Die Investitionsprogramme, für die Sie sich loben, KIP I und II, sind häufig mit anderem Geld bezahlt, bezahlt vom Bund. Der SPD-Kollege Warnecke hat es Ihnen noch einmal vorgerechnet.

Für die Hessenkasse ziehen Sie Mittel der Kommunen heran, was Sie verschweigen, und auf den einmaligen Eingriff in die kommunale Selbstverwaltung durch die Heimatumlage wollen wir hier nicht so intensiv eingehen. Aber dieser einmalige Eingriff hat die Kommunalen Spitzenverbände gemeinsam in einer Art und Weise auf die Barrikaden getrieben, wie sie beispiellos in der Geschichte des Landes Hessen ist.

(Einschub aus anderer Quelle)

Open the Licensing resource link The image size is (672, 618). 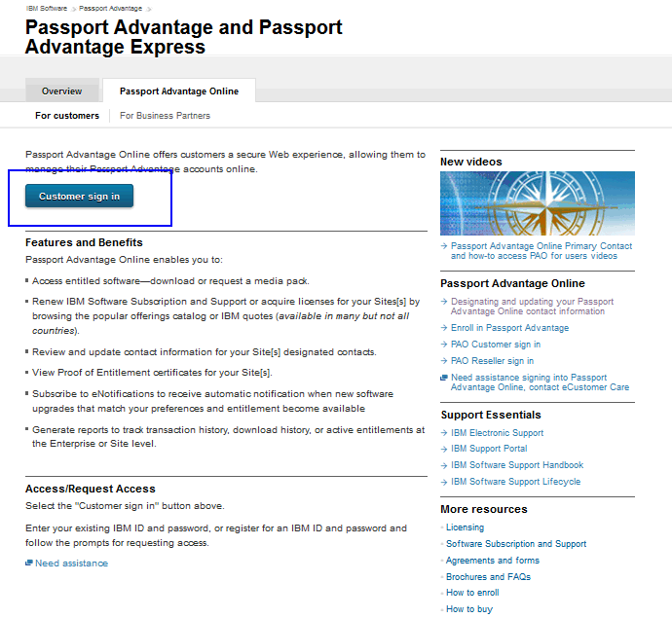[x=465, y=527]
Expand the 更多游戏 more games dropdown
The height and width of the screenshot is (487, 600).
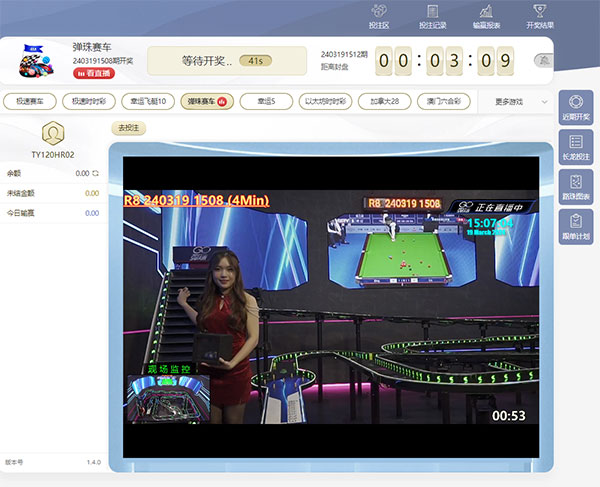point(515,101)
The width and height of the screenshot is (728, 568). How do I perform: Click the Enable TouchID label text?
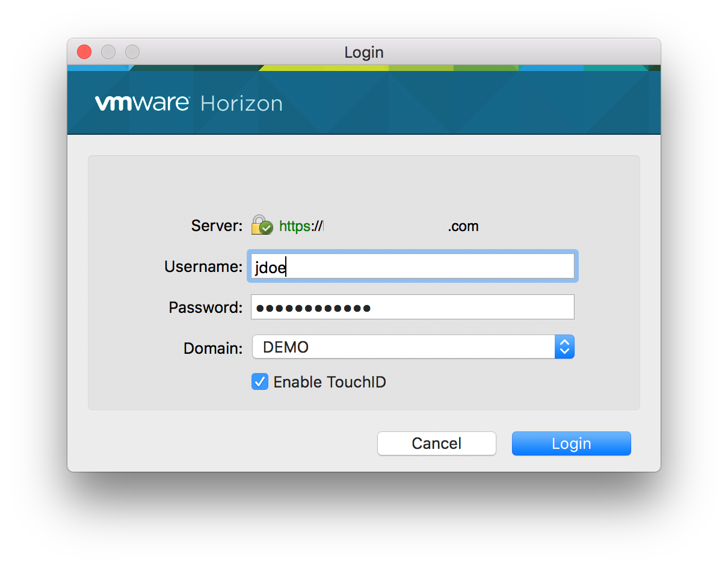(330, 382)
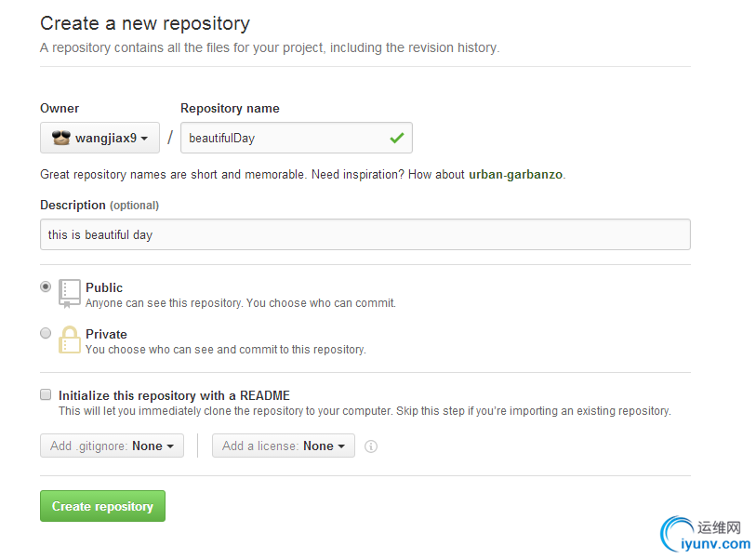
Task: Click into the Repository name field
Action: (x=284, y=138)
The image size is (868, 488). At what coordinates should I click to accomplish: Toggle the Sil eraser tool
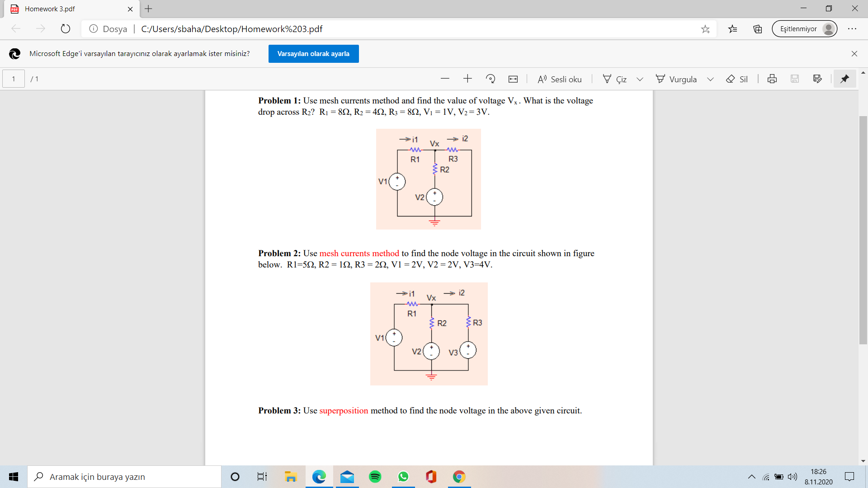737,79
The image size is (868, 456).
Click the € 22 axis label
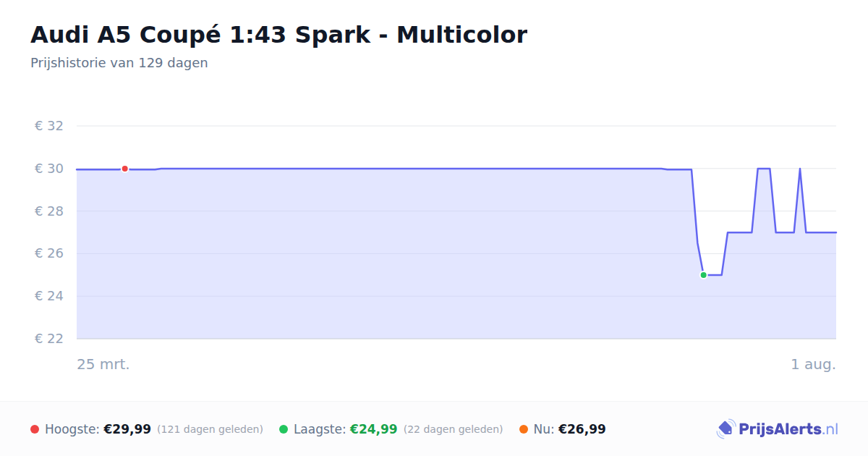click(x=49, y=339)
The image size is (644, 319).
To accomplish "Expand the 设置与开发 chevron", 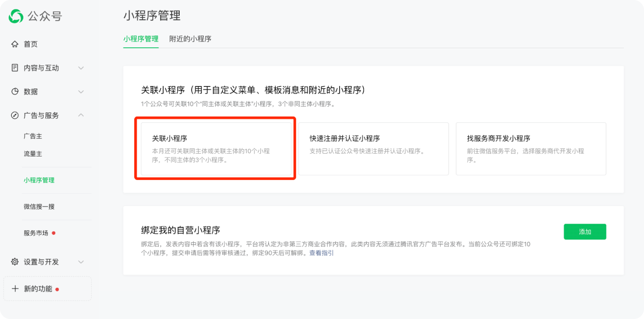I will click(x=81, y=262).
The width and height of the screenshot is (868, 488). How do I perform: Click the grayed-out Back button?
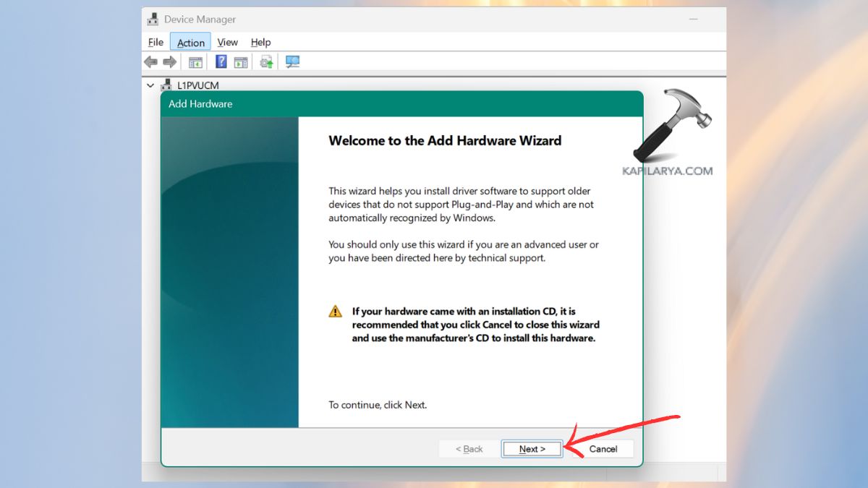pos(469,449)
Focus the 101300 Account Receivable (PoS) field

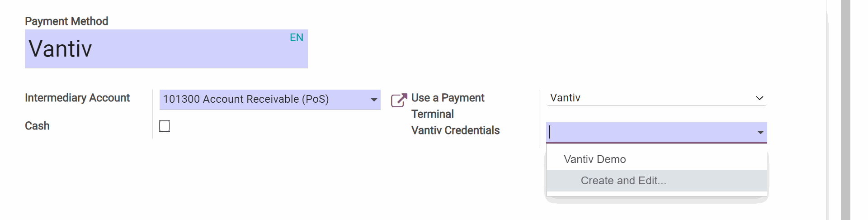[x=262, y=100]
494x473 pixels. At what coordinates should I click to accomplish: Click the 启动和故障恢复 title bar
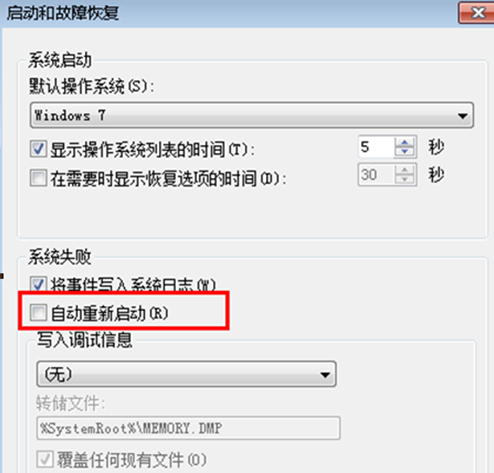(x=230, y=13)
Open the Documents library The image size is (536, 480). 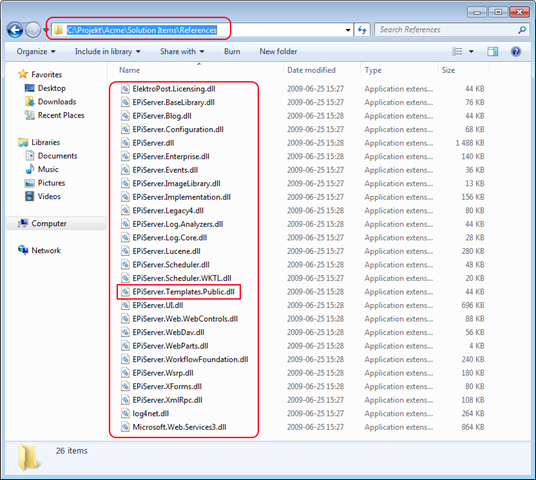click(x=57, y=156)
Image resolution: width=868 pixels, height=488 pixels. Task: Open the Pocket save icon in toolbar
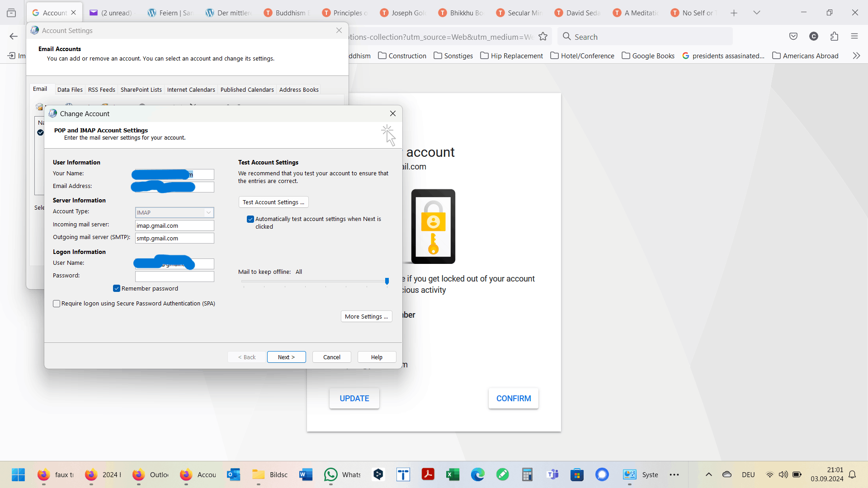pos(793,37)
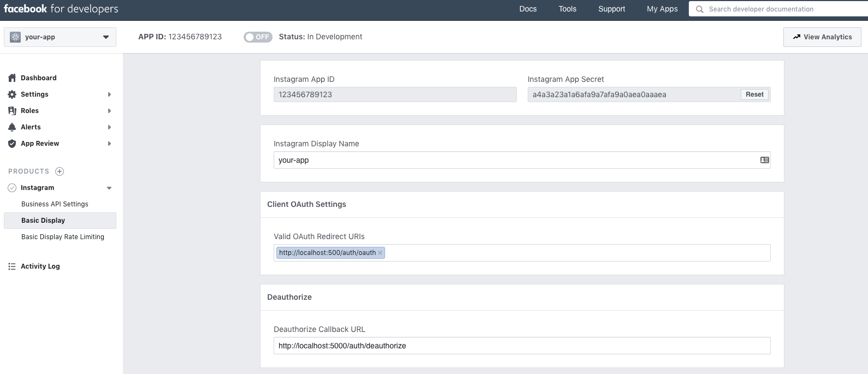Click the Activity Log list icon

(x=12, y=266)
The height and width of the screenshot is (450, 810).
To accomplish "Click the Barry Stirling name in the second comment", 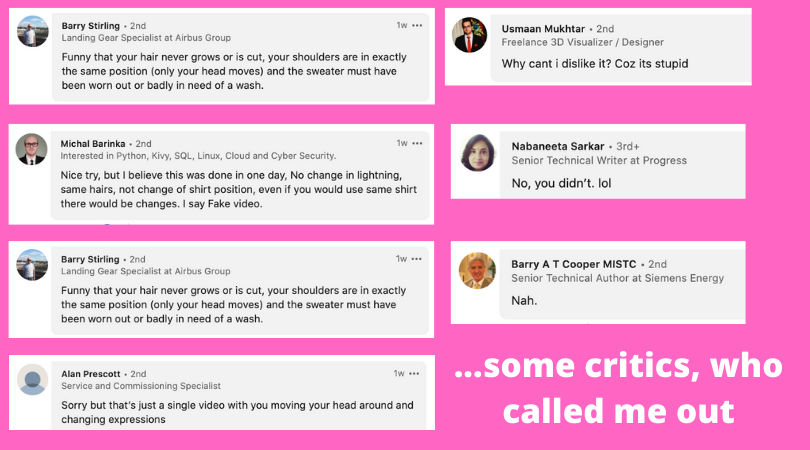I will pyautogui.click(x=90, y=259).
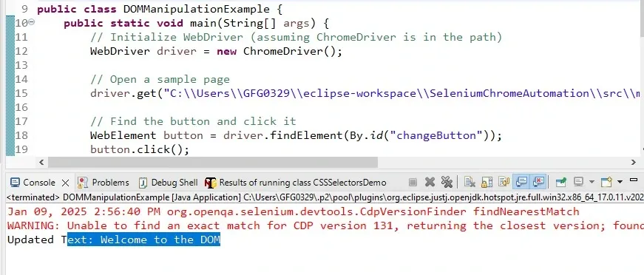Remove the launch with the X icon
This screenshot has height=275, width=644.
430,182
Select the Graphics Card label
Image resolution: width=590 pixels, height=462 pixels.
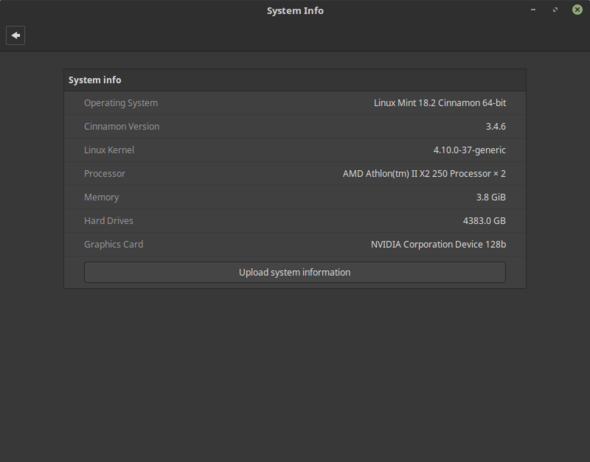pos(113,245)
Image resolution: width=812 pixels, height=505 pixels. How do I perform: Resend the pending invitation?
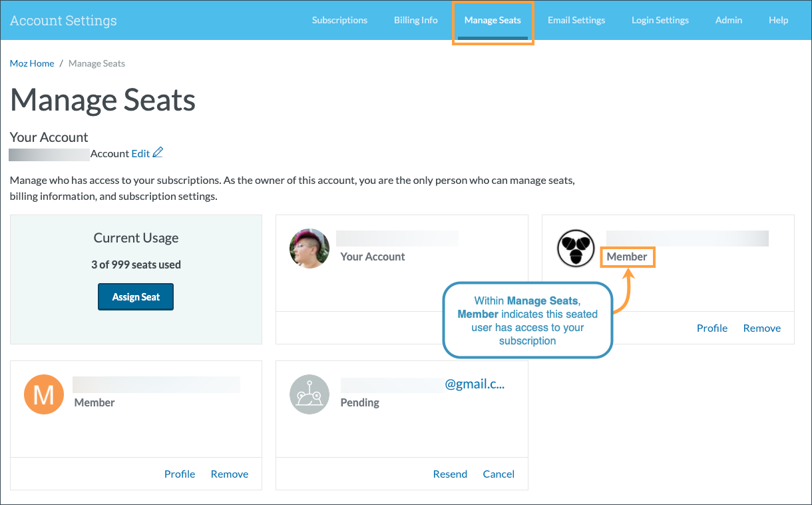click(x=450, y=474)
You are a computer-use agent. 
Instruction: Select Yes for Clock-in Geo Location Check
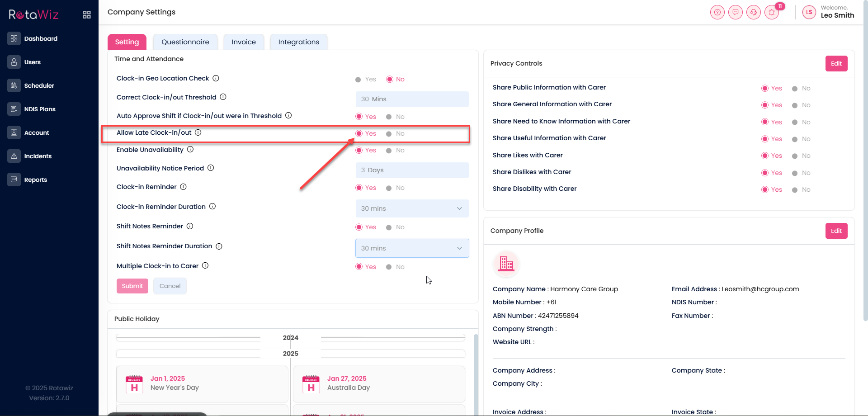point(359,80)
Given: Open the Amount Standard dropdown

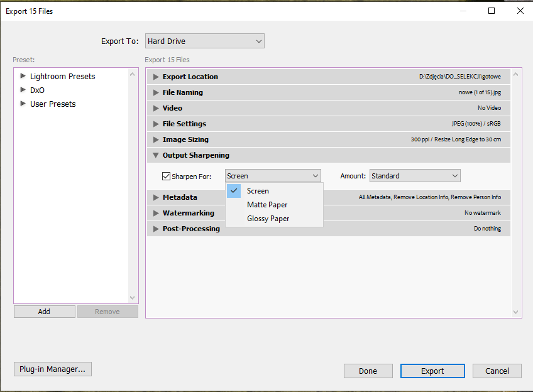Looking at the screenshot, I should (x=415, y=176).
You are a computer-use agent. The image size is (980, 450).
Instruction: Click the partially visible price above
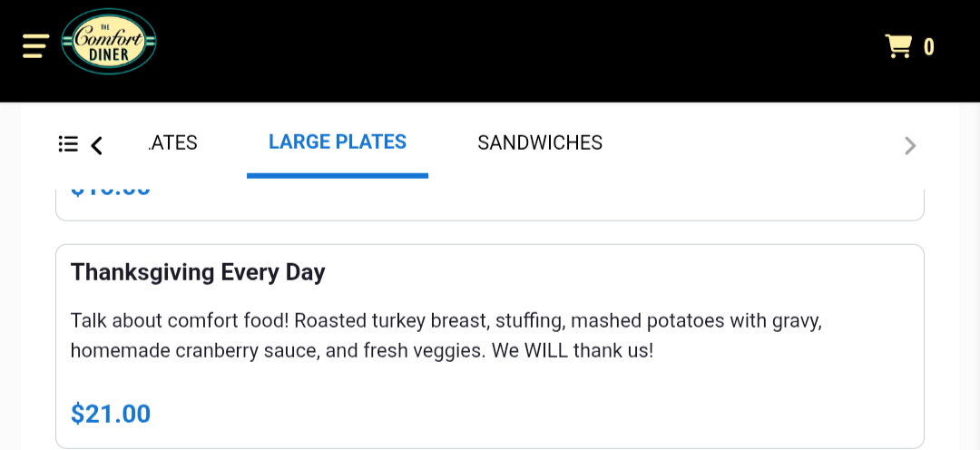point(111,190)
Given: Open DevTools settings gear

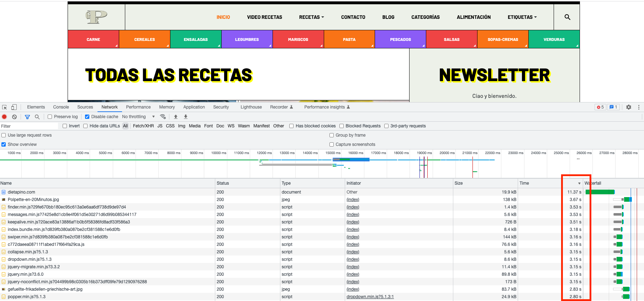Looking at the screenshot, I should pyautogui.click(x=629, y=107).
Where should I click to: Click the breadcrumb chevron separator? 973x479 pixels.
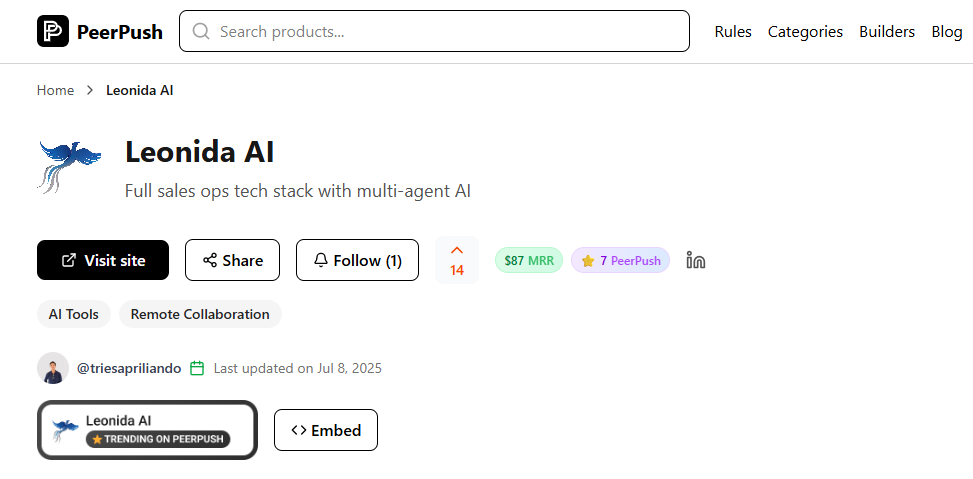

Wenn sich die finanzielle Situation der Kommunen in den letzten Jahren verbessert hat, dann vor allem aufgrund der konjunkturellen Lage, aber bestimmt nicht wegen, sondern eher trotz dieser Landesregierung.

(Beifall DIE LINKE und vereinzelt SPD)

Nein, CDU-geführte Landesregierungen waren in den letzten 20 Jahren kein Partner der Kommunen, bestenfalls ein Antreiber, der mit wenig Zuckerbrot und sehr viel Peitsche die Kommunen auf einen falschen Pfad getrieben hat. In der Krise müssen CDU und GRÜNE erkennen, dass diese alten Rezepte nicht mehr greifen. Die Rede des Kollegen Martin war ein Ausdruck davon, ich würde sagen: zum Glück für die Kommunen. Aber es steht zu befürchten, dass, sobald sich die Lage wieder bessert, CDU und GRÜNE zu ihren alten Rezepten greifen werden, die den Kommunen nicht besonders schmecken dürften.

Zur Bewältigung der ökonomischen und sozialen Folgen der Corona-Pandemie muss den Kommunen kurzfristig und großzügig geholfen werden. Schritte in diese Richtung finden unsere Unterstützung und unsere Zustimmung. Da sind wir, wie Sie uns kennen, ganz unideologisch. Aber auch für Zeiten nach der Pandemie gilt: Statt Kürzungsund Sparvorgaben brauchen die hessischen Kommunen dauerhaft eine angemessenere und aufgabengerechtere Finanzausstattung. Dahin ist es wegen dieser Landesregierung noch ein weiter Weg. – Vielen Dank.